• Exercise description
Copy each of the following lines word for word, covering all the records below.

[Start of Data provided]

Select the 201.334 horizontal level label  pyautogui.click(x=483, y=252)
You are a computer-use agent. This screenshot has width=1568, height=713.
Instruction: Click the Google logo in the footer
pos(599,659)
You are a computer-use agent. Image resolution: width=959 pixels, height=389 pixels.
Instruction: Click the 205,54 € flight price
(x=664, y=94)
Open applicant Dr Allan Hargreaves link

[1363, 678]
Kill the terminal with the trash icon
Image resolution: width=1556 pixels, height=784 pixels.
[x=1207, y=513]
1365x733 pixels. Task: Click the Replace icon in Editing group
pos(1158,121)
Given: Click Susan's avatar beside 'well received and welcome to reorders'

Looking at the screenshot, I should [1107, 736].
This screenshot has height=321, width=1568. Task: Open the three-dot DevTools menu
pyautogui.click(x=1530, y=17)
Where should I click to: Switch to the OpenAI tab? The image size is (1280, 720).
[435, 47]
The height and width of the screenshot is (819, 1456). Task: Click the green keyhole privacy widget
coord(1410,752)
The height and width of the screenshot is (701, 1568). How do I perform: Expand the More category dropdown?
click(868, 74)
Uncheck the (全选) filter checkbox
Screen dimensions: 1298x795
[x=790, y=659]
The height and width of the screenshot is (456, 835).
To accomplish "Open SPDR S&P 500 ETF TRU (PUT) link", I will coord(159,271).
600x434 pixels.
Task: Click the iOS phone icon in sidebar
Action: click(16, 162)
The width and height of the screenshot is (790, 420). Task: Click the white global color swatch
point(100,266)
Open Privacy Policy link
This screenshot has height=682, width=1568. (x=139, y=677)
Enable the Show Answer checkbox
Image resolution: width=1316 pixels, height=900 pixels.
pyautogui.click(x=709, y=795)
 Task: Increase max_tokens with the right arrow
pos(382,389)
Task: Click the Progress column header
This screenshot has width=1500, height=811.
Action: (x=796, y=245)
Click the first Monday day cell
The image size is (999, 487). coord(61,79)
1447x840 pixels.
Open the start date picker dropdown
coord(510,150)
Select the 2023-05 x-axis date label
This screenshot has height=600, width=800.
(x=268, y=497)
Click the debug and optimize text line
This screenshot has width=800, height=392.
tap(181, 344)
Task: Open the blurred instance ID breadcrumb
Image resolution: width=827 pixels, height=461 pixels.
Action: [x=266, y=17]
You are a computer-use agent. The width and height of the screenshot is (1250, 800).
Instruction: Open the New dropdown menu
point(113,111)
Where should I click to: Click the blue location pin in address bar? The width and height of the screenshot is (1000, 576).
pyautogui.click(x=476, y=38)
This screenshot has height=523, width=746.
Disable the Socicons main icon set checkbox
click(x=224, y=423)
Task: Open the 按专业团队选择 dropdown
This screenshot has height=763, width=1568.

[End of Data provided]

• Worked solution
Select the 201.334 horizontal level label  pyautogui.click(x=483, y=252)
You are a computer-use agent. This screenshot has width=1568, height=713.
Instruction: Click the Google logo in the footer
pos(599,659)
You are a computer-use agent. Image resolution: width=959 pixels, height=389 pixels.
Instruction: Click the 205,54 € flight price
(x=664, y=94)
Open applicant Dr Allan Hargreaves link

[1363, 678]
Kill the terminal with the trash icon
Image resolution: width=1556 pixels, height=784 pixels.
[x=1207, y=513]
1365x733 pixels. Task: Click the Replace icon in Editing group
pos(1158,121)
Given: Click Susan's avatar beside 'well received and welcome to reorders'

Looking at the screenshot, I should [1107, 736].
This screenshot has height=321, width=1568. Task: Open the three-dot DevTools menu
pyautogui.click(x=1530, y=17)
Where should I click to: Switch to the OpenAI tab? The image size is (1280, 720).
[435, 47]
The height and width of the screenshot is (819, 1456). Task: Click the green keyhole privacy widget
coord(1410,752)
The height and width of the screenshot is (701, 1568). How do I perform: Expand the More category dropdown?
click(868, 74)
Uncheck the (全选) filter checkbox
Screen dimensions: 1298x795
[x=790, y=659]
The height and width of the screenshot is (456, 835).
To accomplish "Open SPDR S&P 500 ETF TRU (PUT) link", I will coord(159,271).
600x434 pixels.
Task: Click the iOS phone icon in sidebar
Action: click(16, 162)
The width and height of the screenshot is (790, 420). Task: Click the white global color swatch
point(100,266)
Open Privacy Policy link
This screenshot has height=682, width=1568. (x=139, y=677)
Enable the Show Answer checkbox
Image resolution: width=1316 pixels, height=900 pixels.
pyautogui.click(x=709, y=795)
 Task: Increase max_tokens with the right arrow
pos(382,389)
Task: Click the Progress column header
This screenshot has width=1500, height=811.
Action: (x=796, y=245)
Click the first Monday day cell
The image size is (999, 487). coord(61,79)
1447x840 pixels.
Open the start date picker dropdown
coord(510,150)
Select the 2023-05 x-axis date label
This screenshot has height=600, width=800.
(x=268, y=497)
Click the debug and optimize text line
This screenshot has width=800, height=392.
tap(181, 344)
Task: Open the blurred instance ID breadcrumb
Image resolution: width=827 pixels, height=461 pixels.
Action: [x=266, y=17]
You are a computer-use agent. The width and height of the screenshot is (1250, 800).
Instruction: Open the New dropdown menu
point(113,111)
Where should I click to: Click the blue location pin in address bar? The width and height of the screenshot is (1000, 576).
pyautogui.click(x=476, y=38)
This screenshot has height=523, width=746.
Disable the Socicons main icon set checkbox
click(x=224, y=423)
Task: Open the 按专业团队选择 dropdown
This screenshot has height=763, width=1568.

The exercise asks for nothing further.